- TEXTAUSZUG:
Färsenmastitis war ein weiteres Thema, das intensiv diskutiert wurde. Steve Nickerson, University of Georgia, verwies in diesem Zusammenhang auf den großen Anteil subklinisch infizierter Euter. So sind beispielsweise im Südosten der USA (feucht warmes Klima) bis zu 30% der Euter mit S.aureus infiziert.
Bei Weidehaltung sind sogar vor der Kalbung bis zu 60% der hochtragenden Färsen subklinisch an Mastitis erkrankt! Besonders auf Weiden werden die Erreger gerne von Fliegen übertragen. Der Experte empfiehlt bei Problemen mit Färsenmastitis, sofern Umwelterreger vermehrt nachgewiesen werden, auf einen Zitzenversiegler zurückzugreifen Stellt sich kein Erfolg ein, dann bleibe die Injektion eines Antibiotikum, drei Wochen vor dem Abkalben, die einzige Behandlungsalternative. In beiden Fällen lassen sich sehr hohe Heilungsgraten ( 89%) erzielen.
Tipp: Da sich die Färsen vor dem Abkalben nicht gerne am Euter behandeln lassen und um den Stress vor dem Abkalben zu minimieren, ist es ratsam, die Tiere ca. vier Wochen vor dem errechneten Kalbetermin in einem Behandlungsstand gründlich zu untersuchen (Klauen und Euter). Wichtig ist zudem, dass ein Euterinjektor nicht vollständig in die Zitze eingeführt wird, denn das würde unweigerlich zu Verletzungen des Strichkanals führen und das Risiko einer bakteriellen Besiedelung erhöhen. Es genügt, den Injektor 2 bis 3 mm weit in den Strichkanal zu schieben.
Optimieren lässt sich die Eutergesundheit grundsätzlich durch eine Supplementierung der Rinder mit Mineralstoffen (Selen/Vitamin E, ß-Carotin/Vitamin A, Kupfer und Zink). Eine nachweislich positive Wirkung hat ebenfalls der Futterzusatzstoff OmniGen-AF.

- BEREITGESTELLTES MATERIAL:
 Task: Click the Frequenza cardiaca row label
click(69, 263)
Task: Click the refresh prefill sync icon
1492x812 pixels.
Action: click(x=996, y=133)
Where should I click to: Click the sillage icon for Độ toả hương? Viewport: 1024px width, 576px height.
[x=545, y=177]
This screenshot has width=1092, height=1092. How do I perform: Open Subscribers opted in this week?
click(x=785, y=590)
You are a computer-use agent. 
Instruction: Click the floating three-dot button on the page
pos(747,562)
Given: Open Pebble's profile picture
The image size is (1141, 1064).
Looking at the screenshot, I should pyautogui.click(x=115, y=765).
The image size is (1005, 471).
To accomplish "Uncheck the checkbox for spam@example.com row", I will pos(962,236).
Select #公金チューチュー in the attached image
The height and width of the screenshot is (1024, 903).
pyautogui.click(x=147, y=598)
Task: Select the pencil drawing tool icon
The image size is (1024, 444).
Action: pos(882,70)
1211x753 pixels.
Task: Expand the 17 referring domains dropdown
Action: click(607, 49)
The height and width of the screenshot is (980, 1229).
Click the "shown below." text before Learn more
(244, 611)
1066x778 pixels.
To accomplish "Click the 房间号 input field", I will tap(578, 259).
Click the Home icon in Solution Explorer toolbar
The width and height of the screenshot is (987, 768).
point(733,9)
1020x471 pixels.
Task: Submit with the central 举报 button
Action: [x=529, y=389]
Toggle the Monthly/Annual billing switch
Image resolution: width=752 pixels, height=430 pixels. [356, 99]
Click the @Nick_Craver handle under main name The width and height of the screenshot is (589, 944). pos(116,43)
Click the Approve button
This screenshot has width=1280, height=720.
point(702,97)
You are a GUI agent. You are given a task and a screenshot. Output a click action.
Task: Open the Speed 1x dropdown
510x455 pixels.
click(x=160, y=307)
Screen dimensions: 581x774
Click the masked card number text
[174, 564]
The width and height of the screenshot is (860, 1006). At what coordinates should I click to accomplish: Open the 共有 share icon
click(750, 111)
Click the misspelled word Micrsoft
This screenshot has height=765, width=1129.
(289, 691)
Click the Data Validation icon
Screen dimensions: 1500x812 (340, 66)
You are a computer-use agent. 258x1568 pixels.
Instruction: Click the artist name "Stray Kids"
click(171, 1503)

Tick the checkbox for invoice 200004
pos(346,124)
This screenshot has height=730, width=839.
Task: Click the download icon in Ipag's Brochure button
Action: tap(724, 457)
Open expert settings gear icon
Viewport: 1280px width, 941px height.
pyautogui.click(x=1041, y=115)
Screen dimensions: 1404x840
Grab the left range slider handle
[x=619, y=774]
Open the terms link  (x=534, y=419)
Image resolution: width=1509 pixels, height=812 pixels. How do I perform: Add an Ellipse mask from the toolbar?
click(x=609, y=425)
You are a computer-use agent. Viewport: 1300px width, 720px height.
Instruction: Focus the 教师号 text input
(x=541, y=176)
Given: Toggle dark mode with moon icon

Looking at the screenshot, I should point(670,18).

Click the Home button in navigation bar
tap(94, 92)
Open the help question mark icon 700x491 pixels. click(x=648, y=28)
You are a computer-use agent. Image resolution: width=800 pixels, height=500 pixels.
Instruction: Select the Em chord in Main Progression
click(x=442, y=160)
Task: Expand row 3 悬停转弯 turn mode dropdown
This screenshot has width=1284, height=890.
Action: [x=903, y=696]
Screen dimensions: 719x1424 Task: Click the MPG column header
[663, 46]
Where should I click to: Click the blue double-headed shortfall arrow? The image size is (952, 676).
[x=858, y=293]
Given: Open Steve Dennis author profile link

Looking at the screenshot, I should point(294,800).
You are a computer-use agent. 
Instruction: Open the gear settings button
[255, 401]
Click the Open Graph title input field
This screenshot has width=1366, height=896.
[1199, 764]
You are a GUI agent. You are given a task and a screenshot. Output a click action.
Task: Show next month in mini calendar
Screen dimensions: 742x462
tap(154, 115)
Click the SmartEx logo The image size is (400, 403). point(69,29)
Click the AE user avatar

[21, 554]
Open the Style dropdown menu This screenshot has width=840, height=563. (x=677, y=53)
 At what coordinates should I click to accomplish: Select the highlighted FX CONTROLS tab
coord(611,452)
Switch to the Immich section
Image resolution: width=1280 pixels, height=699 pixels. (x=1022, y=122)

- AUFGABE: Schreiben Sie den Text über Färsenmastitis im Anschluss an seinen letzten Satz weiter.

- LÖSUNG:
Zu viele Atemwegserkrankungen
Welche Auswirkungen Erkrankungen während der Aufzuchtphase haben können, zeigte Michael Overton, Elanco Animal Health, anhand der Daten von vier größeren Testherden aus den USA auf. Ausgewertet wurden die Daten von 13.725 Färsen. Demnach wurden bei mindestens 11% (maximal 53%) aller Rinder mindestens einmal während der Aufzuchtphase eine Atemwegserkrankung diagnostiziert. Zudem stellte sich heraus, dass insbesondere innerhalb der ersten 150 Aufzuchttage (5. Monat) auftretende Erkrankungen sich in einem höheren Abgangsrisiko der Tiere widerspiegelten (plus 22%).
Zudem zeigten die zuvor erkrankten Rinder schlechtere Fruchtbarkeitsergebnisse und nach der ersten Kalbung auch geringere Milchleistungen. Untersucht wurden auch die Auswirkungen von Durchfallerkrankungen der Kälber, auch diese hatten die beschriebenen negativen Auswirkungen, allerdings nicht in gleichem Umfang wie die Atemwegserkrankungen.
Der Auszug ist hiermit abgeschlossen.